▶ _GIVEN REQUEST_
Rewrite the lines below with "level" changed to "stage", leaving everything else as it is.

▶ _DATA FOR THE TASK_
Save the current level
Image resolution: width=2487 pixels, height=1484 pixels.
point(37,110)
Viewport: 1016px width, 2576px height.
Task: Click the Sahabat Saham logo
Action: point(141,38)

▶ _THE SOLUTION_
Save the current stage
Image resolution: width=2487 pixels, height=1484 pixels.
point(37,110)
Viewport: 1016px width, 2576px height.
Task: Click the Sahabat Saham logo
Action: point(141,38)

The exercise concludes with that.